Phylogenetic analysis
To analyze mtDNA sequences, the concatenated 1111-bp Cyt b and CR
sequence data from Jiangsu were aligned with NCBI sequences. One hundred
and seventeen unique haplotypes were identified from the data set
combining NCBI and 78 individuals, and 128 unique haplotypes were
identified from the data set combining NCBI and 173 individuals. Then,
79 unique haplotypes were identified by collapsing the concatenated
sequences from 2015 and 2016. For the 117 haplotypes, the
best-fit
model from Bayesian analysis was the GTR+I+G model. The software
Jmodeltest v2.1.7 identified the TrN+I+G model as most appropriate from
ML analyses. The GTR+I+G and TIM3+I+G models were identified as most
appropriate from BI and ML analyses of 128 haplotypes. The HKY+I+G and
TPM2uf+I+G models were suitable from BI and ML analyses of 79
haplotypes, respectively. The two trees were all paraphyletic and
consensus was from an overall perspective with credible bootstrap values
for all relationships among branches. Dunlins from a stopover in Jiangsu
shared haplotypes or formed sister relationships with haplotypes from
six subspecies, including C . a. actites , C .a. kistchinski , C . a. sakhalina , C. a.
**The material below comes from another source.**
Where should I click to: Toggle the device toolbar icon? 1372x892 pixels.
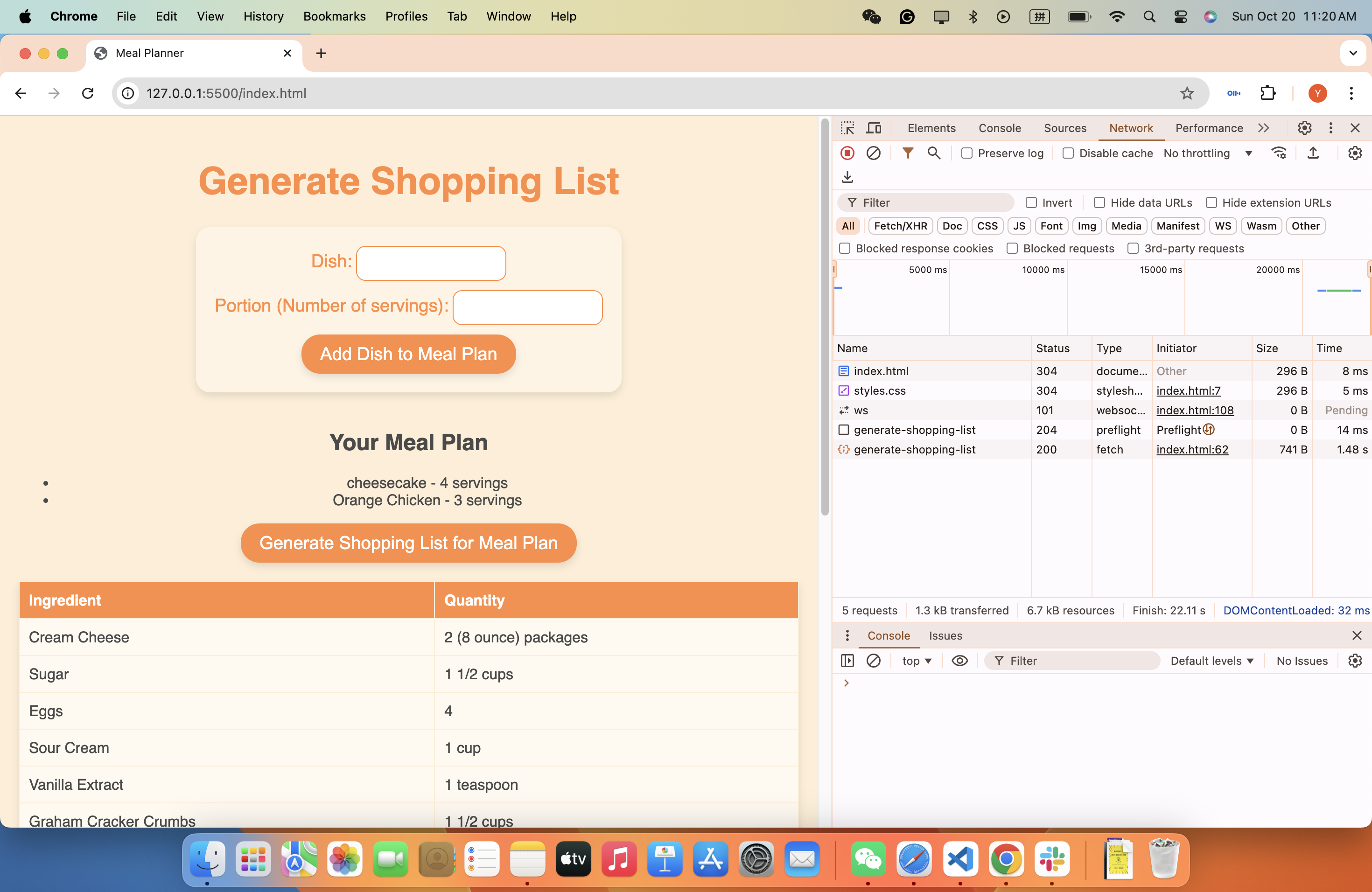pos(874,128)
hudsonia , C. a. pacifica , and C. a.
arcticola .
Haplotypes from Jiangsu and the breeding areas combined were clustered
into two
lineages,
Alaskan and Beringian lineages, based on the percentage of speculated
subspecies, which suggested that dunlins staging in Jiangsu migrated
from Beringian and Alaskan areas. The corresponding numbers of
individual dunlins are in parentheses in Fig. 2, and the numbers of
dunlin individuals at the end of each branch are shown in Tables S1 and
S2.
Fifty-six
individuals (78 in total) were inferred into the two lineages in 2015,
and the proportion identified was 71.79%. One hundred and thirty-six
individuals (173 in total) were inferred into two lineages in 2016, and
the proportion identified was 78.61%. Twenty-two individuals in 2015
and 37 individuals in 2016 could not be identified. The proportion of
Alaskan birds increased from 58.97% in 2015 to 63.58% in 2016, and the
proportion of Beringian birds increased from 12.08% in 2015 to 15.02%
in 2016. Simultaneously, the proportion of unknown birds decreased from
28.21% in 2015 to 21.39% in 2016. Three subspecies, C. a.
arcticola , C . a. sakhalina , and C . a.
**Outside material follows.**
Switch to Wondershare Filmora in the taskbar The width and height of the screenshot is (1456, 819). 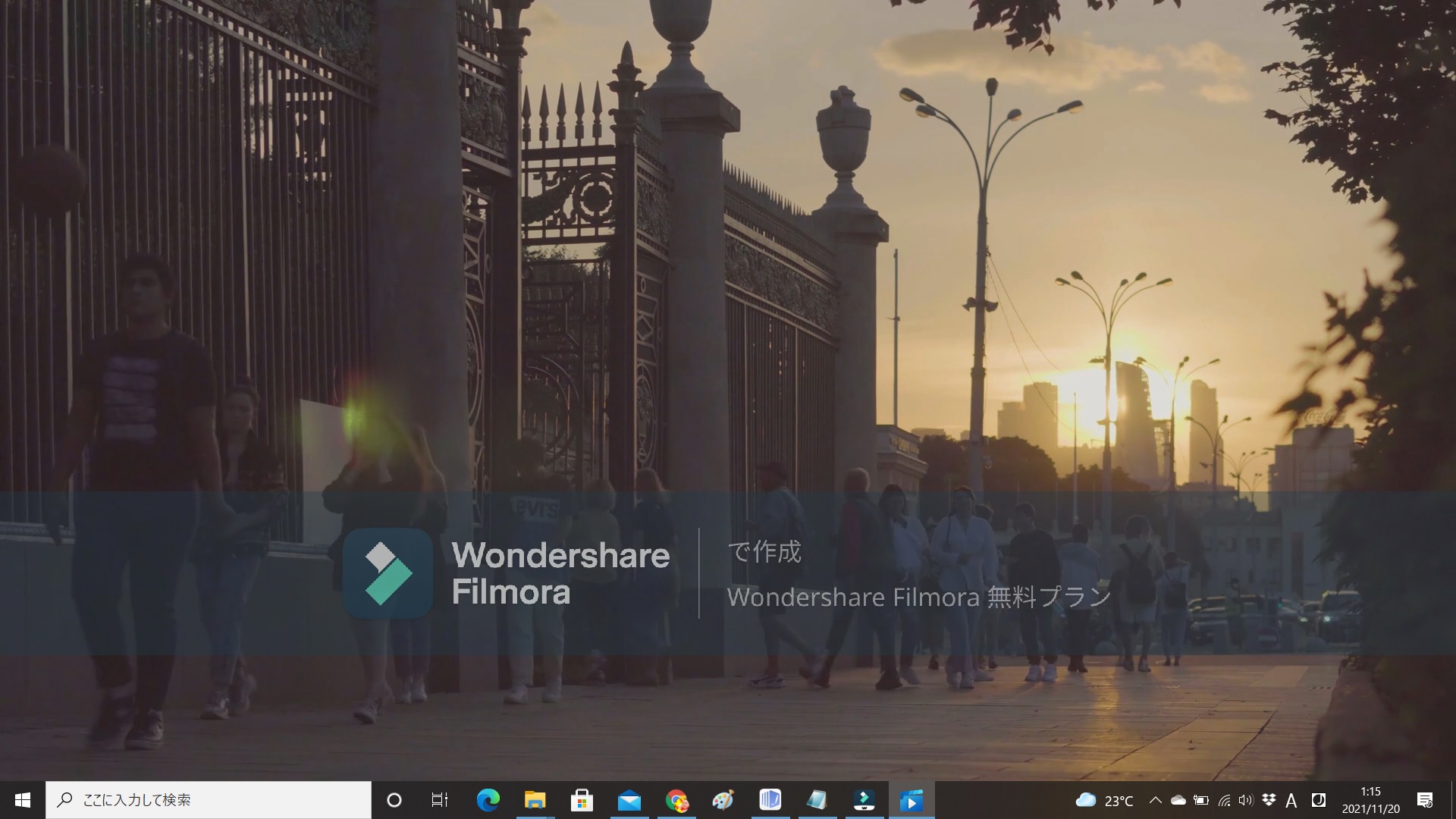(864, 800)
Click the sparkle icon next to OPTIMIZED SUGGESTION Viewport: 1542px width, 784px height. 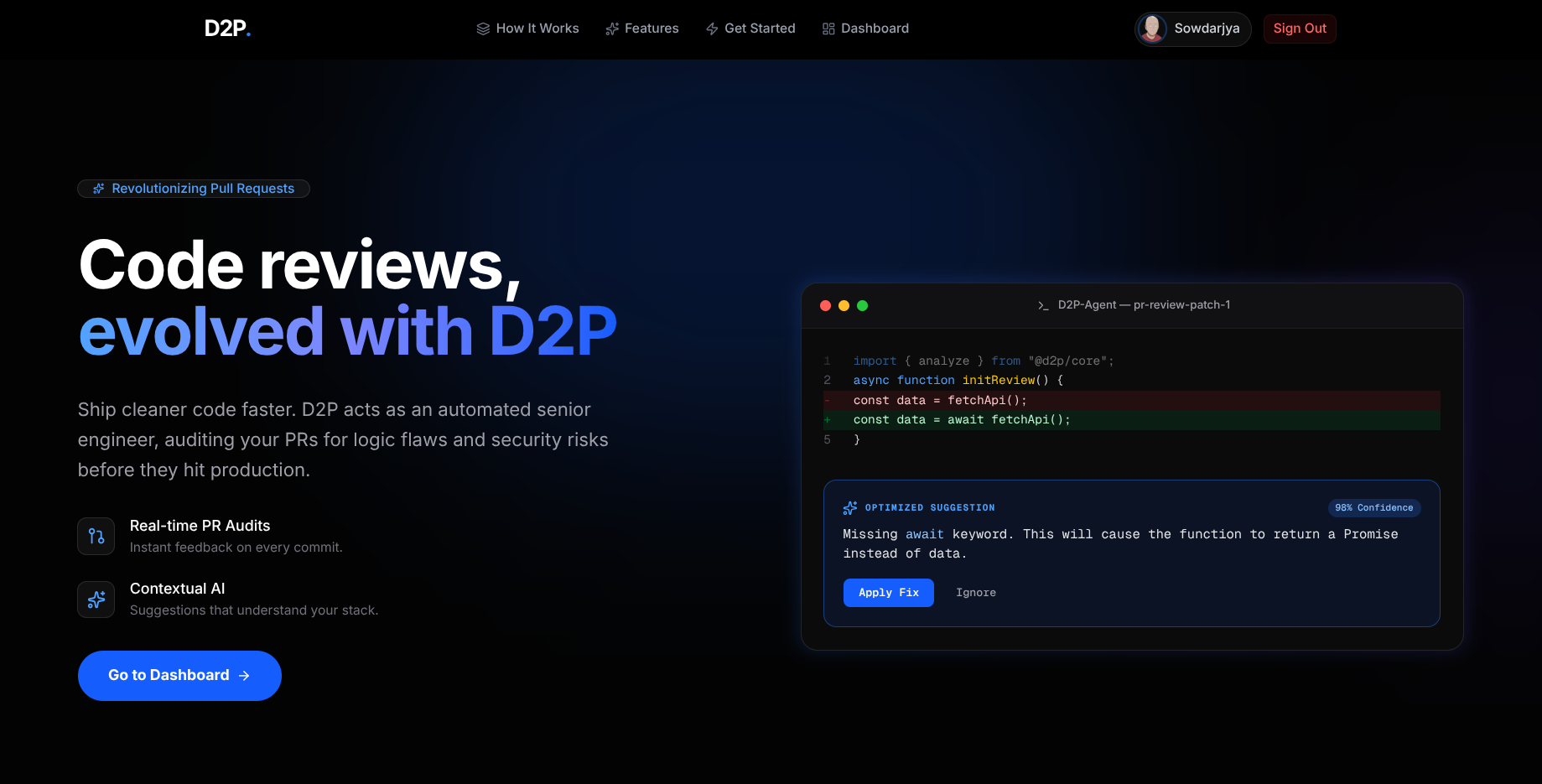[x=849, y=507]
kistchinski , were more common in Jiangsu than other subspecies (Fig.
2). Moreover, distinct from the phylogeny shown in Fig. 2a, there were
some haplotypes found only in Jiangsu that were assigned to a single
clade of unknown subspecies in Fig. 2b. Notably, some of the dunlin
individuals from Alaskan breeding areas detected at Jiangsu had a close
phylogenetic relationship with C. a. hudsonia.